Exercise directions >> Produce word for word the lines of the data below running from the one that has "You are a computer-use agent. The width" to the one that has "Task: Sort by", inclusive, and no others.

Stored items >>
>>>>>

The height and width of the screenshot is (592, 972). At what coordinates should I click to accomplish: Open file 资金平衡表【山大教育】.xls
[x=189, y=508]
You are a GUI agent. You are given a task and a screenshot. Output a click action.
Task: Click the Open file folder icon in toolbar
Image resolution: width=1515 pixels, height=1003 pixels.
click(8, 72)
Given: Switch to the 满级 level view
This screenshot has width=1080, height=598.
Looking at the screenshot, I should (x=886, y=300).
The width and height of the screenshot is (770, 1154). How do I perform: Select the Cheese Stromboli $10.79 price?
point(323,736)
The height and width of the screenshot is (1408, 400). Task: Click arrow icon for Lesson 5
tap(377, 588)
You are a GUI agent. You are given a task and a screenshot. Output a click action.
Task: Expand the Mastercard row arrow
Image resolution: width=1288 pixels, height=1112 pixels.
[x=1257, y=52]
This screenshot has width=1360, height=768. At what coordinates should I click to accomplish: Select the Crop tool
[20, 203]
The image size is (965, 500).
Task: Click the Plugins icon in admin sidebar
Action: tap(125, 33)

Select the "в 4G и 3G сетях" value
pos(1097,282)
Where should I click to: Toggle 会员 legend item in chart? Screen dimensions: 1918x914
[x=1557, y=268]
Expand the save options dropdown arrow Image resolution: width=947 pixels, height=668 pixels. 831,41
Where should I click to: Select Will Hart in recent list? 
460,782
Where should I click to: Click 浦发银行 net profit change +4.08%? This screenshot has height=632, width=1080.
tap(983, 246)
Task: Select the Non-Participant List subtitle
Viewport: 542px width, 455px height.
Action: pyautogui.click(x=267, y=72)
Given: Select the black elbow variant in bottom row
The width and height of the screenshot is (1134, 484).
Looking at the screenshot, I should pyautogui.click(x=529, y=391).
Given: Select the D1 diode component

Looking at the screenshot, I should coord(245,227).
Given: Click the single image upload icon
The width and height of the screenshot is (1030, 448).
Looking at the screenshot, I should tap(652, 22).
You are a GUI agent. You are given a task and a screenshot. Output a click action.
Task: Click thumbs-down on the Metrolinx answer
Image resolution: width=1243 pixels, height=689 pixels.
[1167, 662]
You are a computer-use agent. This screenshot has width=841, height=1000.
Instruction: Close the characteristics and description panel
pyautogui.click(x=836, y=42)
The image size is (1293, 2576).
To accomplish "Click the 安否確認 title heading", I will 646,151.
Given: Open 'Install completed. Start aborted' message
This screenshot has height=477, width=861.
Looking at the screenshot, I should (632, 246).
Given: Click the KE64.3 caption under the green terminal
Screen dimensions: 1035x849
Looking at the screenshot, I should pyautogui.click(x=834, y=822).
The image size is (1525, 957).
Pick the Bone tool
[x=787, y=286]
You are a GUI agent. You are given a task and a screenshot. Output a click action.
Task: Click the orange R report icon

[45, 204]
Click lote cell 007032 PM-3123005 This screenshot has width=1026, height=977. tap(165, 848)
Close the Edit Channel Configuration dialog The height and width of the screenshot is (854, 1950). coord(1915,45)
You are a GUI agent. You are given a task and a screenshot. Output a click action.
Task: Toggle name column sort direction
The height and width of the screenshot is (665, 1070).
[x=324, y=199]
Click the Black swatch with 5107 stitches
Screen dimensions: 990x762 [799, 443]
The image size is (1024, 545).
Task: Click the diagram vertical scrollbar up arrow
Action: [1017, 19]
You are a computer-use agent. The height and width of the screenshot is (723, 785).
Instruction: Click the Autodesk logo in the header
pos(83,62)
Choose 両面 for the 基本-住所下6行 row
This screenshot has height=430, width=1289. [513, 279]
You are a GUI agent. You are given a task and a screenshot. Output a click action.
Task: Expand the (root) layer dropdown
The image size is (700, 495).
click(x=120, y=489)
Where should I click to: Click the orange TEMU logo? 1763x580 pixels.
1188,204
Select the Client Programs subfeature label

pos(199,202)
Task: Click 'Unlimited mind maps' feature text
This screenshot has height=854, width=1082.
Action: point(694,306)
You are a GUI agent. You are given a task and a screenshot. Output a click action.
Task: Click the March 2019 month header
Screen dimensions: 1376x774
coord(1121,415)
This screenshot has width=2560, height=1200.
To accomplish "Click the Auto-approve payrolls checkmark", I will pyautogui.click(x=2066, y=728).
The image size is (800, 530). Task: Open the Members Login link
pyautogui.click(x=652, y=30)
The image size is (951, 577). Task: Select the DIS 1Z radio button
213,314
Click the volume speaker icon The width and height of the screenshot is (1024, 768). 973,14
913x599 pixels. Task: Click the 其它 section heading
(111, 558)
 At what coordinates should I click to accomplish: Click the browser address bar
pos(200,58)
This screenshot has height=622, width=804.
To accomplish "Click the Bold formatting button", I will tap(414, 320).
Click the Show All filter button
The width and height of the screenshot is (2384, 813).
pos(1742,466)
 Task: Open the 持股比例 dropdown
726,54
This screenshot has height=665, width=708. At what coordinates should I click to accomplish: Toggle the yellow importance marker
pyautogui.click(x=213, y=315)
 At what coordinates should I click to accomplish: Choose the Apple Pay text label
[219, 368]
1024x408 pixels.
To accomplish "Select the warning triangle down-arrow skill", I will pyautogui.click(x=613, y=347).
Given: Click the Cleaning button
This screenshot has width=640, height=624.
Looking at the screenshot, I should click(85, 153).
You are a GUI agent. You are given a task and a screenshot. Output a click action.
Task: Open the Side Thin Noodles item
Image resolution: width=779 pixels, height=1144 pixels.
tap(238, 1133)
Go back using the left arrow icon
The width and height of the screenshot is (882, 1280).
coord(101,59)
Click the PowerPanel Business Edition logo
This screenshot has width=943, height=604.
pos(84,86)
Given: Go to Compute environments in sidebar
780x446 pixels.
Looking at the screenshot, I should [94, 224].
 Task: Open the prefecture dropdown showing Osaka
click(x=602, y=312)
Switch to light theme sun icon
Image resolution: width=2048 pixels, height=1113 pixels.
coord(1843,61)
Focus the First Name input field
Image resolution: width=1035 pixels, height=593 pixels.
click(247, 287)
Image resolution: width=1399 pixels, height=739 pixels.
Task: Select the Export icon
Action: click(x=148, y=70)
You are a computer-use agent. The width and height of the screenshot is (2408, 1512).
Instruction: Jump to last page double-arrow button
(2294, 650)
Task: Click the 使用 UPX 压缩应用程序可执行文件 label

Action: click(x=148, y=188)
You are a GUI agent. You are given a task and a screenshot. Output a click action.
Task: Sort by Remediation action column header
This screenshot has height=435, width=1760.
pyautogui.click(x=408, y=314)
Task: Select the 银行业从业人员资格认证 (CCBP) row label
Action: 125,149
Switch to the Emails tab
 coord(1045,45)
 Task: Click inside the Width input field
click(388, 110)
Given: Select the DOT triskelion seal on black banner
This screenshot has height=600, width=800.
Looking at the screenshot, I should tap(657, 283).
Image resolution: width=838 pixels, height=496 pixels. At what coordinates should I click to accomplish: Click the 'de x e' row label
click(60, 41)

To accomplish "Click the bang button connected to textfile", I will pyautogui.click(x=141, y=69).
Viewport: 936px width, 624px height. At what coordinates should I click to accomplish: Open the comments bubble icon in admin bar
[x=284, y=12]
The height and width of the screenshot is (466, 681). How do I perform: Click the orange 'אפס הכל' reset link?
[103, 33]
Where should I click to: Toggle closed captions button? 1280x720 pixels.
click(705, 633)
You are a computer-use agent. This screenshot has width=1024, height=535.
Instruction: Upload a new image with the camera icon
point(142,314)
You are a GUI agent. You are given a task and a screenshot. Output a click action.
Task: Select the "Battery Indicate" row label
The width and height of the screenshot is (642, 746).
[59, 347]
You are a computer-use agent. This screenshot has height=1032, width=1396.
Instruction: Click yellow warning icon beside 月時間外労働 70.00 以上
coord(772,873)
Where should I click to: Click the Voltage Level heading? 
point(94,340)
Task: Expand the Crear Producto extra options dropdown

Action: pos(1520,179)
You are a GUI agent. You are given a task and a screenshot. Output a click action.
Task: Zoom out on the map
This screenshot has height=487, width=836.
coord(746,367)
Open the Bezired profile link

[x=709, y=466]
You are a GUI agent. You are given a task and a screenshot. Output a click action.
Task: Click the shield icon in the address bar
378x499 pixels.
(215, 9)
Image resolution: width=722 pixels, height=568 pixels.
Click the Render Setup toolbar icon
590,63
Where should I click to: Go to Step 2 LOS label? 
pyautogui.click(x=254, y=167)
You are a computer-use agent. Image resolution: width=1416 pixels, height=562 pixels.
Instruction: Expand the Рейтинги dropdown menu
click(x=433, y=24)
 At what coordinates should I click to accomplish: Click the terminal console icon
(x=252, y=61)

<<<<<

Exercise result >>
You are a computer-use agent. The width and height of the screenshot is (2408, 1512).
Instruction: Jump to last page double-arrow button
(2294, 650)
Task: Click the 使用 UPX 压缩应用程序可执行文件 label

Action: click(x=148, y=188)
You are a GUI agent. You are given a task and a screenshot. Output a click action.
Task: Sort by Remediation action column header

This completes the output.